Я-то точно тот, кто всегда скажет именно эти три слова. Из них и состоял мой мир.
Яблоком и курицей я кормила ребенка. Яблоко было зеленое — полезное, а курица — синяя, потому что без очереди и за рупь семьдесят. Иногда еще родители с криком: «Ты не мать, а фашистка!» распахивали мой холодильник и закидывали туда… курицу! Но все же розовую — из кулинарии — за три восемьдесят.
Так и жили…
А главное был — Пушкин. Пушкин был «Наше Все». Никто не верил ни в Бога, ни в Советскую власть, ни в Россию — а в Пушкина все верили и всегда. Он висел на небе Солнцем русской поэзии и просвечивал дырочкой в левом боку. И Маяковский просвечивал, и Лермонтов, а снизу болтались на своих веревочках Марина и Сережа — «золотые головы», как елочные игрушки, и все остальные вокруг; самым младшим стал Башлачов, наверное, они гоняли его за небесной водкой и ему выдали Гермесовы крылатые сандалии — чтобы легче леталось из окна…
С ними было не страшно. И за Полю не страшно — от яблока и курицы — выживет ее тело, а от Пушкина и Ко — душа. А потом сделалась вот эта — точно из учебника истории — НЕкровавая реформистская революция. Сначала пошатнулось яблоко. Я помню свою первую очередь за яблоками — летом — на Петроградской — я стояла часа два с половиной. Тогда я испугалась — и стала вместе со всеми ждать гражданской войны.

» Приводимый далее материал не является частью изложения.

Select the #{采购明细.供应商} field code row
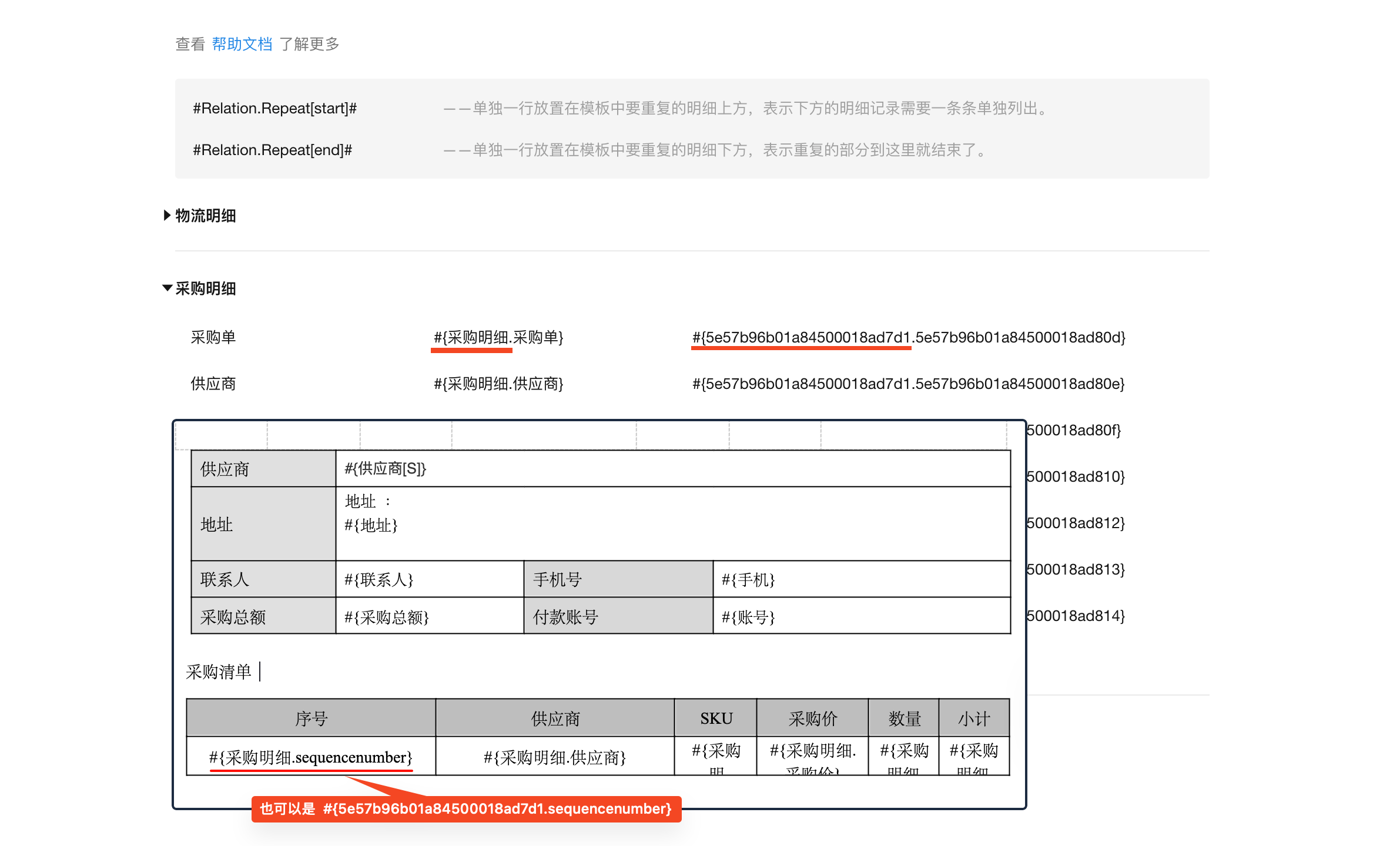Image resolution: width=1400 pixels, height=846 pixels. tap(498, 384)
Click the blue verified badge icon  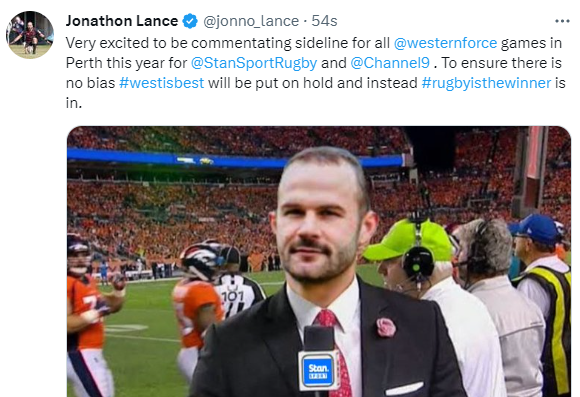(x=190, y=21)
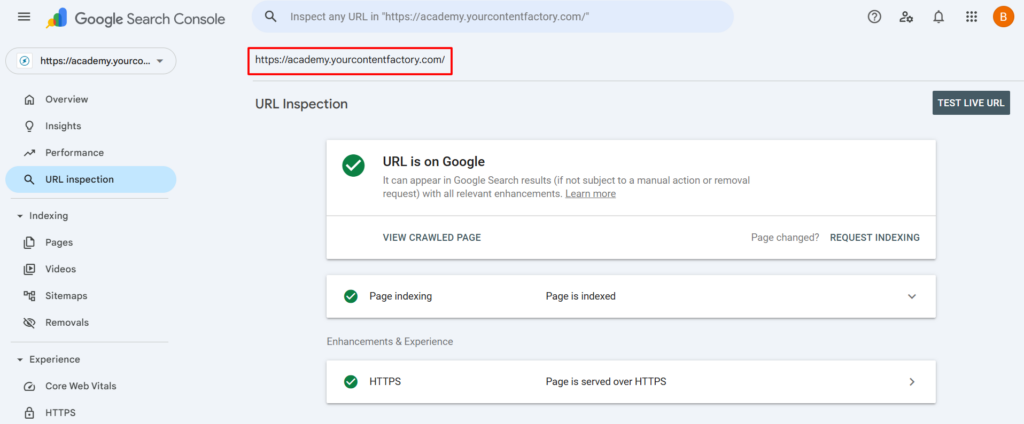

А потом к гражданской войне подошли вплотную — и тут пошатнулся мой Пушкин — он стал получаться вроде как и не мой, а лишь временно взятый напрокат. И все — не мои: и Марина, и Сережа, а мне только Мандельштам остается и еще, почему то Фаня Каплан, (нет, конешно, все-таки Леня Канегиссер — он был поэтом). В общем, подошли вплотную к Гражданской и пришла пора отвечать за козла. Или отрекаться — но гены не позволяют. Дедушка в 13 лет убежал из Парголова в царский торговый флот, а брат его — дядя Наум устроил революцию в доме собственного отца — обойщика мебели, красавца, любовника баронессы (так гласило семейное предание). Дядю Наума я никогда не видела — его не любили, он не сидел — попал в один список с Крупской, и Сталин этот список не подписал — больше оттуда никого не трогали. У него было 4 жены, а дети его умерли ужасно: Тамарку зарезал пьяный араб, (она стала валютчицей), а Володька получил передозняк — дети Дома на набережной. В Питере все они никогда не появлялись. В войну дядя Наум ушел на фронт добровольцем — политруком. И 4-я жена Клава была медсестра, которая вытащила его раненого из воронки — он там все в атаку бегал.
— Политруков ВАШИХ в атаке СВОИ стреляли в спину.
— Правда, правда… Для того, чтобы тебя в атаке СВОИ стреляли в спину, ты должен, по крайней мере, бежать впереди — первым выскочить из окопа на пулемет — ЗА РОДИНУ. За Родину, с оружием в руках отбитую в 17-м году у коренного населения.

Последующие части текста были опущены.